▸ **Text section**
- - -

Thousands in ND face discontinued health care coverageFARGO – More than 35,000 customers in North Dakota face discontinued health coverage because their plans are being scrapped due to new requirements under the Affordable Care Act.
By: Patrick Springer, INFORUM
FARGO – More than 35,000 customers in North Dakota face discontinued health coverage because their plans are being scrapped due to new requirements under the Affordable Care Act.
The three major health insurers in North Dakota were asked to report to state regulators their enrollment figures and cancellations resulting from the health reform act, commonly known as Obamacare.
The state’s largest health insurer, Blue Cross Blue Shield of North Dakota, covers about 31,600 members – 17,000 in small groups and 14,600 individuals – whose insurance plans are being discontinued.
That combined figure represents 8 percent of the North Dakota Blues’ 400,000 membership total.
Medica sent notices affecting 3,173 members that their policies are being discontinued and informing them of their options.

- - -

▸ **Raw data**
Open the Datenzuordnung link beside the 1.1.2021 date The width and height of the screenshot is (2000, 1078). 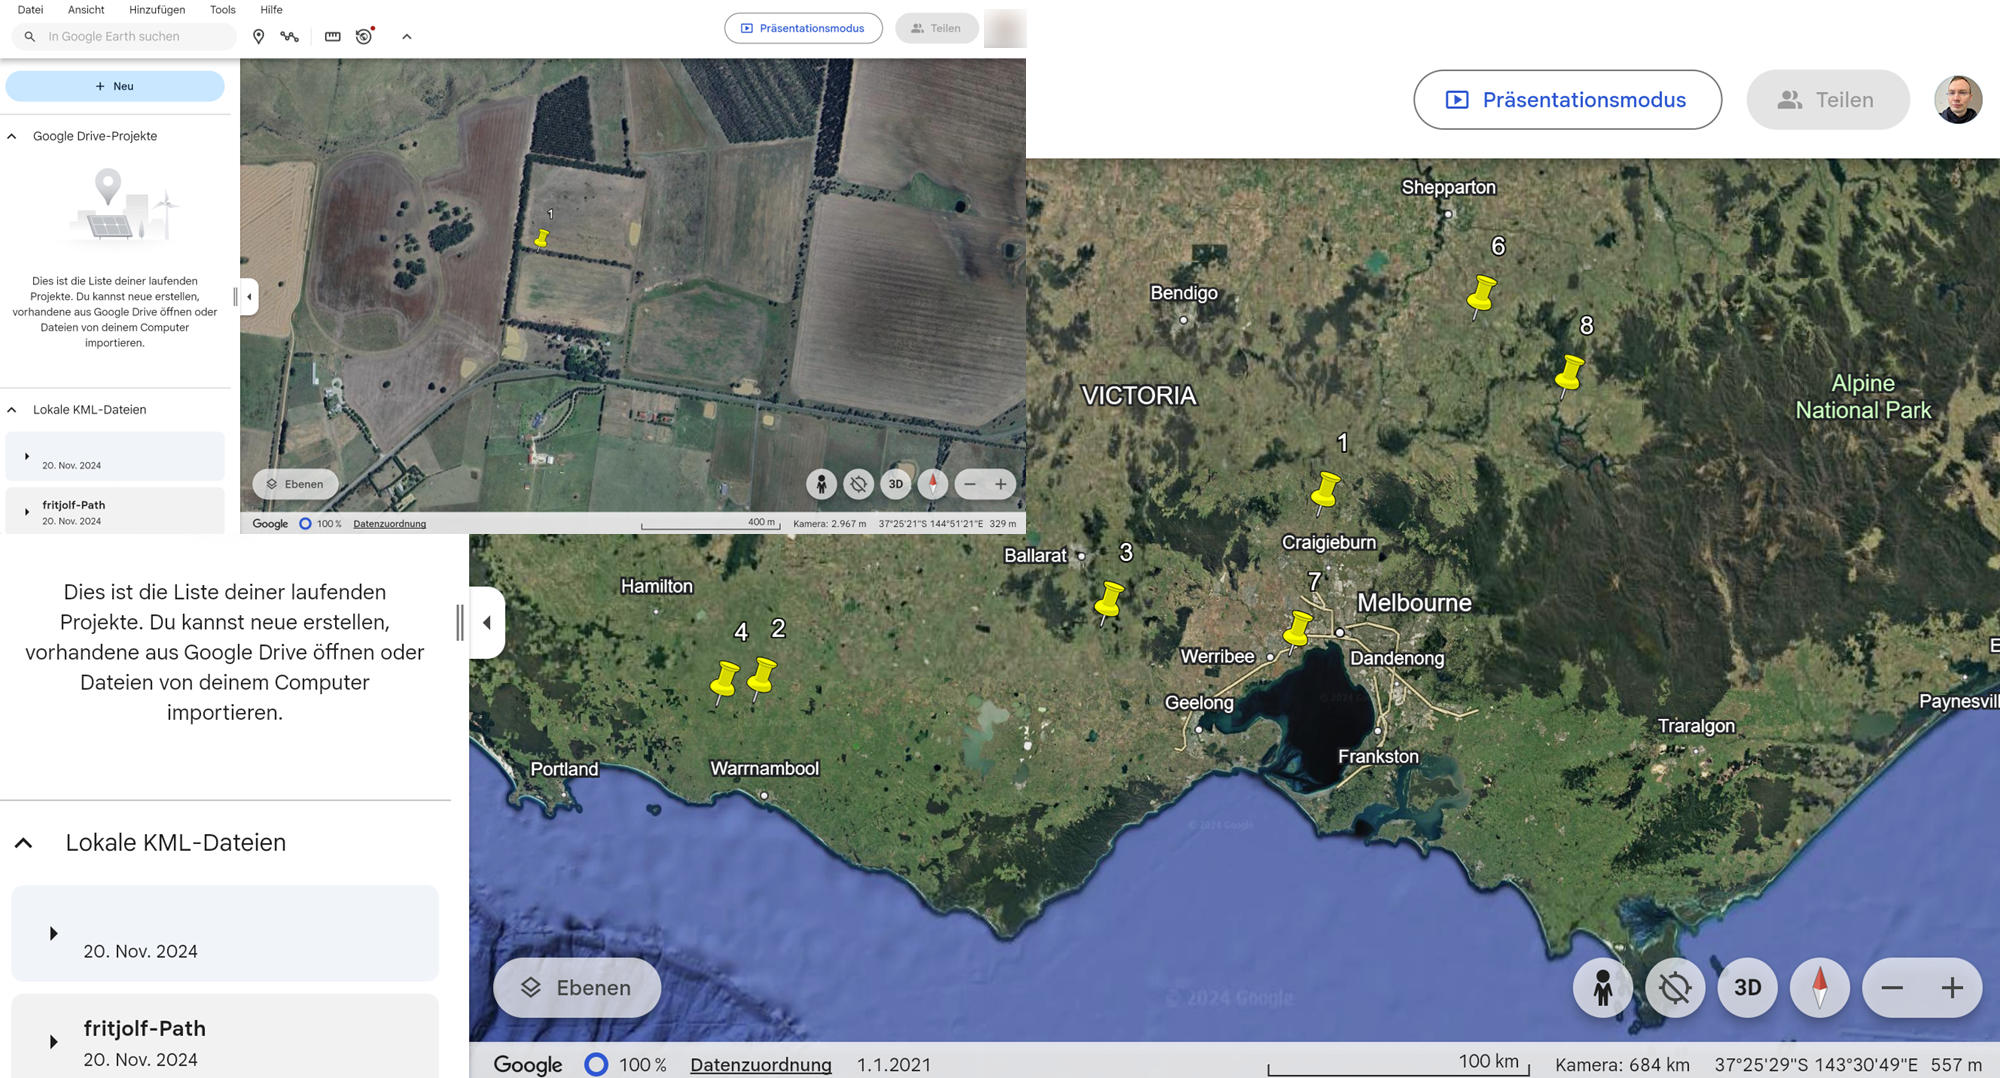[x=760, y=1065]

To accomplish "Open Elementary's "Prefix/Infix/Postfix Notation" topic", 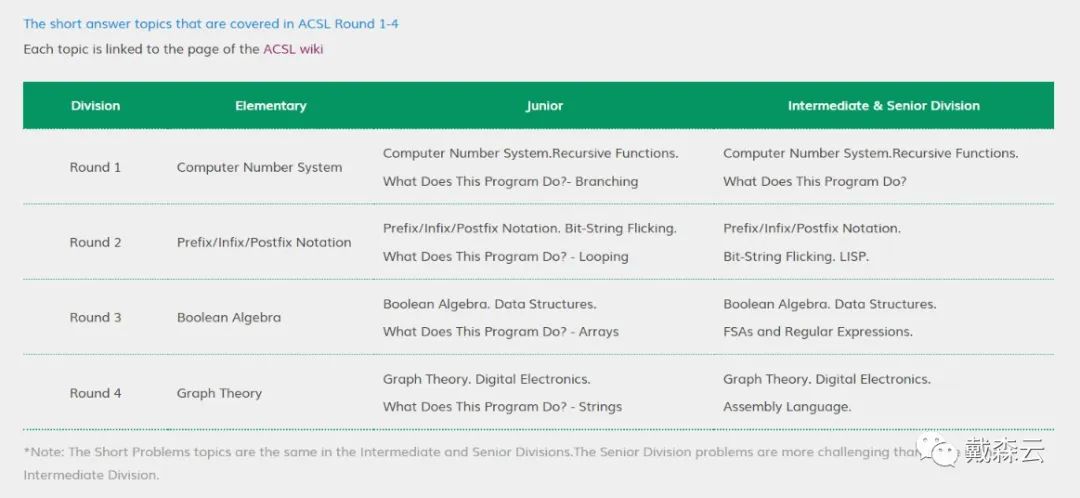I will [x=264, y=243].
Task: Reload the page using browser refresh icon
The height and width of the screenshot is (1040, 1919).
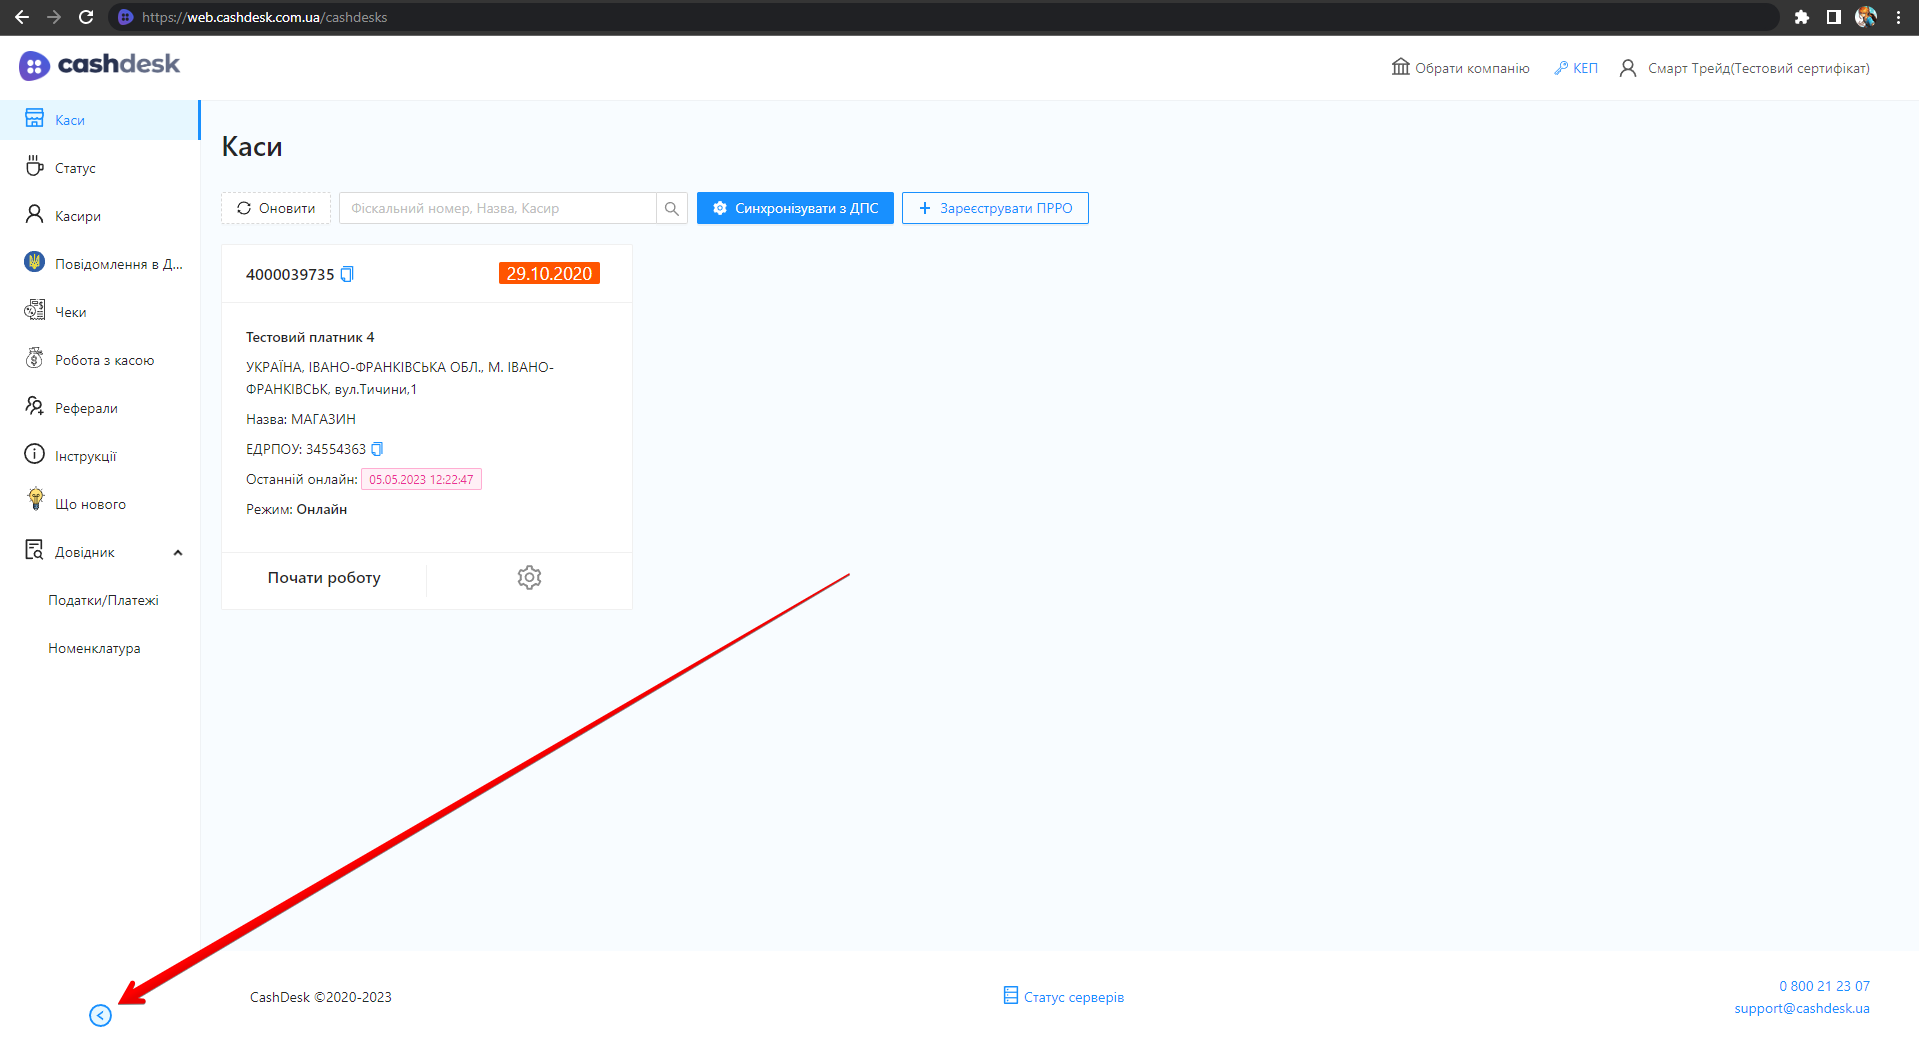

- - -

▸ **Work task**
Extend the news story about discontinued health coverage in North Dakota, starting after its last sentence. The listing comes from a different source than the news story.

▸ **Answer box**
The Sanford Health Plan sent discontinuation notices to about 450 members, all individuals, whose insurance plans did not meet the new coverage qualifications, which begin to take effect Jan. 1.
That represents about 50 percent of the Sanford plan’s individual policyholders in North Dakota, said Ruth Krystopolski, president of the Sanford Health Plan.
The total number of North Dakota residents who must switch coverage is 35,585, according to the tally by the state Insurance Department.
“You have almost 36,000 North Dakotans who either are or will be losing their health insurance policies, and this is after they and all Americans have been told they will be able to keep their health insurance,” Insurance Commissioner Adam Hamm said Friday.
“The Obama administration has to find a way to remedy or fix that situation,” Hamm said, adding that his department has been hearing from consumers affected by the discontinuations.
Most health insurance plans that existed when the law was passed in 2010 are eligible under a “grandfather” status, and therefore do not have to meet all of the requirements of the health care law, health insurers said.
But health insurance plans that made a major change and no longer comply with the Affordable Care Act, or plans purchased after March 23, 2010, are not eligible for the “grandfather clause” exemption.
The Sanford Health Plan did not begin selling policies in North Dakota until late 2010 or early 2011, so none of its coverage plans qualified for the “grandfather clause” exemption, Krystopolski said.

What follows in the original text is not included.